It’s proven that technical debt negatively affects developer morale, as well as decreases development speed, so it’s not surprising that, early on, the survey featured two questions on the impact of technical debt on productivity:
- What are the underlying causes of technical debt that you encounter?
- What mitigations would be appropriate to fix this technical debt?
Over the years, in response, Jaspan and Green’s team combined responses until they settled on 10 categories of technical debt that could be hindering engineering productivity:
- Migration is needed or in progress.
- Documentation on project and/or APIs is hard to find, missing or incomplete.
- Poor test quality or coverage.
- Code quality is not well-designed.
- Dead and/or abandoned code has not been removed.
- The codebase has degraded or has not kept up with changing standards.
- A team lacks necessary expertise.
- Dependencies are unstable, rapidly changing, or trigger rollbacks.
- Migration was poorly executed or abandoned, maybe resulting in maintaining two versions.
- Release process needs to be updated, migrated, or maintained.
Engineers can choose any or all options. The resulting data has uncovered differing technical debt interventions needed for different audiences like machine learning engineers versus backend engineers. They also slice the data along organizational lines to show and compare progress in conquering this debt.
The paper on this technical debt question acknowledges that survey-based measures are a lagging indicator — it only emerges as a real problem when that technical debt has become severe enough to hinder engineers. However, after exploring 117 metrics, the Google team has yet to identify and predict when technical debt will soon hinder productivity.
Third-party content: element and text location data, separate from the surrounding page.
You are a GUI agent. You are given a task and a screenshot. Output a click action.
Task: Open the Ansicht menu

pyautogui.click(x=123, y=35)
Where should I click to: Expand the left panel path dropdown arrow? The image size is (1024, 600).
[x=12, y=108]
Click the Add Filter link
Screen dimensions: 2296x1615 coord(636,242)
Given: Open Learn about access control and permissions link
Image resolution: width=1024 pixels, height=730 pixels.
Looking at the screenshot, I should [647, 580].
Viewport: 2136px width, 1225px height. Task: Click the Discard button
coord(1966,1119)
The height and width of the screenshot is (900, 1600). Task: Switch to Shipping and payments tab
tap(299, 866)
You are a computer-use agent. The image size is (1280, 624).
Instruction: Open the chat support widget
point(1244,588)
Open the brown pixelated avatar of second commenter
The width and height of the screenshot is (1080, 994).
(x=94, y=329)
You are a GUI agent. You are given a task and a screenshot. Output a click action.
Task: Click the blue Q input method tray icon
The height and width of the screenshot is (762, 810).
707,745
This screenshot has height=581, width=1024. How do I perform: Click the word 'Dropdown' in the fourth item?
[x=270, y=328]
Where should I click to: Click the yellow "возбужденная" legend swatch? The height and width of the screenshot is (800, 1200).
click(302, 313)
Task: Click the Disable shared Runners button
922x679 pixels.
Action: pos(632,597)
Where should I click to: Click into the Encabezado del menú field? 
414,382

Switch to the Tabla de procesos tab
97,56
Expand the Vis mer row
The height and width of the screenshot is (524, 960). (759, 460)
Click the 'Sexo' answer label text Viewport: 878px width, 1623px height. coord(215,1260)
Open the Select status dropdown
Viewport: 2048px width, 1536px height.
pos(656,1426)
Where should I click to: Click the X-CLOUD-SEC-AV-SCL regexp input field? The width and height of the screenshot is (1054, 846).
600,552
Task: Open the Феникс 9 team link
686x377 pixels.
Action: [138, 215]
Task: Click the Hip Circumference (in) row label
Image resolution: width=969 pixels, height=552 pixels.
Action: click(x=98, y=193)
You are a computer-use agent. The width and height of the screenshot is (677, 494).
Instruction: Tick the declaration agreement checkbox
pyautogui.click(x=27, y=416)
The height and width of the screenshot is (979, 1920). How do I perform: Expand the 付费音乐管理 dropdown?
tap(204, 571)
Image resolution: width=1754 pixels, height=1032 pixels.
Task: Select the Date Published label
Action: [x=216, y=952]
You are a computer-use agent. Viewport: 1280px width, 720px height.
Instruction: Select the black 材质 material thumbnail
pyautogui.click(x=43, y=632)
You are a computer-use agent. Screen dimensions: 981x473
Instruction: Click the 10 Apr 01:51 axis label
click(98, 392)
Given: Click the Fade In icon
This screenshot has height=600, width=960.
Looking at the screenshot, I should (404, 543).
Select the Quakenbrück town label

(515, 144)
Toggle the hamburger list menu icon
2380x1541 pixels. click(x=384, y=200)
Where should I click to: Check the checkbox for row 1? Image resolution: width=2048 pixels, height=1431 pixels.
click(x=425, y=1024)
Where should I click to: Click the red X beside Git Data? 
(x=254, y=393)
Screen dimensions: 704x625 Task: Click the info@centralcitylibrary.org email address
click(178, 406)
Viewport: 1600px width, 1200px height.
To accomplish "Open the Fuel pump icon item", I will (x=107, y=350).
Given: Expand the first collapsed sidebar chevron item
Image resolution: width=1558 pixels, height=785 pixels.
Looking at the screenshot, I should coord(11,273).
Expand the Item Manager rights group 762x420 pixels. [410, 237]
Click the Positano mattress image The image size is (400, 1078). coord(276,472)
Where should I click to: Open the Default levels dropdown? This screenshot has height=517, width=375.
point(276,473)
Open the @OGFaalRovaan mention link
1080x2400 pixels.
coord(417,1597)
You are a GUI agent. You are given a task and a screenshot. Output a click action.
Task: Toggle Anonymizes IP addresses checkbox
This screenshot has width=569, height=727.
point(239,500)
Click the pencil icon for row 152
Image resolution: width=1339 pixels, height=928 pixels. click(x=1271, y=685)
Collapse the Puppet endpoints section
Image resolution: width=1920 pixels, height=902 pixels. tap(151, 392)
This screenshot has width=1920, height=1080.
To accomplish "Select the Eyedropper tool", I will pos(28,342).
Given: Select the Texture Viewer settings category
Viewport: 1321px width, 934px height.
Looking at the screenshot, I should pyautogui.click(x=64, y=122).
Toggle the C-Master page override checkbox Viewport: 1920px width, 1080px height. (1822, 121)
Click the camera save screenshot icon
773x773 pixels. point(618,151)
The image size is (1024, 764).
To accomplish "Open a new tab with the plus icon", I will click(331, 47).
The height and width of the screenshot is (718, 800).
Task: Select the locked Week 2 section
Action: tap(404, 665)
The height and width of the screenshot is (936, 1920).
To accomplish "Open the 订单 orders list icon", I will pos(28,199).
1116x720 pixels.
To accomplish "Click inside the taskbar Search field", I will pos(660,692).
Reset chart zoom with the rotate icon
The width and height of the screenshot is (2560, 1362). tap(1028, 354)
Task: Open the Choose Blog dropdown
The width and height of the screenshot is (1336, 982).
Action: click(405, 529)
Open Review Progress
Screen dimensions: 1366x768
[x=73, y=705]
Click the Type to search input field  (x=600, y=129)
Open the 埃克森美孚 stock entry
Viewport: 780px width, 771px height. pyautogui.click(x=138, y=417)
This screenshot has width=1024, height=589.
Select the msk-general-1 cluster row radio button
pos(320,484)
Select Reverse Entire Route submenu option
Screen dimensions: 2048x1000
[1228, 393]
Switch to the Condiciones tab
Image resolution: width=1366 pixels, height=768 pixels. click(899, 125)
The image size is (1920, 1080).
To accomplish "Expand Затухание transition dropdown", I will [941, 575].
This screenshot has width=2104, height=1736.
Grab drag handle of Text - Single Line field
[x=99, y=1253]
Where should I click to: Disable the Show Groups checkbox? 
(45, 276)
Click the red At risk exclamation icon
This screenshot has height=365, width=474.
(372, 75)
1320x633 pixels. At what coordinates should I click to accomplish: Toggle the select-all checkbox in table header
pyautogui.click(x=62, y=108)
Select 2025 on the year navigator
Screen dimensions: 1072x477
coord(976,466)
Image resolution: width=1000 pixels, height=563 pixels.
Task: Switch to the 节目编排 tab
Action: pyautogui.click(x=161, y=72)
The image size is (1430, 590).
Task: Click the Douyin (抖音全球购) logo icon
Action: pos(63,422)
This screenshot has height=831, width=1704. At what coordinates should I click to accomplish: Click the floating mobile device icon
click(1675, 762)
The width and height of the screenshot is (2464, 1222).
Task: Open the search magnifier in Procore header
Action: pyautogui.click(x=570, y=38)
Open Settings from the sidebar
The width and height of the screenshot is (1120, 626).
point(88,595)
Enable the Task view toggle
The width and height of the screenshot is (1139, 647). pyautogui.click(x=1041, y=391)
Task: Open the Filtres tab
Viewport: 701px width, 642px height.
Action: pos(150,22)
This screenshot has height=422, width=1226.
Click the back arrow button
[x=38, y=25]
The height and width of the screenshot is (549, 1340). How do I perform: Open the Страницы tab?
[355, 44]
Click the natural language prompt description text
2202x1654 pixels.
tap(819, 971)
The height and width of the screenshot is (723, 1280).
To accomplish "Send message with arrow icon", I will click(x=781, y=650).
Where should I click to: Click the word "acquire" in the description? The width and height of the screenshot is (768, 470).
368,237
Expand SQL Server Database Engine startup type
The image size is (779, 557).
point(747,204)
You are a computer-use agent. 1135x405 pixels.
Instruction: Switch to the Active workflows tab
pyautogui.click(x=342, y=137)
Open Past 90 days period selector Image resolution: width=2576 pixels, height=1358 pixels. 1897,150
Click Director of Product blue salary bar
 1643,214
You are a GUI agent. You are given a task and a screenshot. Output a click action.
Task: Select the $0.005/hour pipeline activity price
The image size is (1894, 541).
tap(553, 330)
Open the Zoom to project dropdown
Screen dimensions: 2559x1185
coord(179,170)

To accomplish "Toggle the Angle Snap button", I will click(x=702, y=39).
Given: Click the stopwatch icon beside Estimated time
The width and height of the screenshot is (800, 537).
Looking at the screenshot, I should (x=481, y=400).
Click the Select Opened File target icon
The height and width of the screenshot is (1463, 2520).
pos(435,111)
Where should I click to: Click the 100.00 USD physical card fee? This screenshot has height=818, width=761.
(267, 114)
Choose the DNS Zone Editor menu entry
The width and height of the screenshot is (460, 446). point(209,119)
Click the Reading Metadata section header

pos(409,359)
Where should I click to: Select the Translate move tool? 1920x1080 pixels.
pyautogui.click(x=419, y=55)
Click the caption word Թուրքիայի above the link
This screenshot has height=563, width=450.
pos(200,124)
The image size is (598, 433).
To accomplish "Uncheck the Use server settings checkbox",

They’ve also added four questions on how teams are managing debt, as they look for continuous improvement.
As this survey became more important to the organization as a whole, engineering VPs started requesting their own questions. That was helpful for a while but then the survey had to be streamlined back down. Now, a different UX researcher is in charge of the survey each quarter with the support of a different engineer, alongside team feedback. Green admitted the survey is still rather “hefty.”
No matter what the size (and budget) of your organization, you are encouraged to invest in a mix of automated and measurable, and observational and experiential research to understand your developer experience and the productivity it supports or hinders.
Just remember that the metrics will change as your teams and your code changes. As Jaspan said, “We know there’s not a single metric for developer productivity, so we try to use all these different research methods to see: are they all aligned? Are they telling us the same thing is happening? Or are they misaligned? In which case we need to dig deeper to figure out what’s going on.”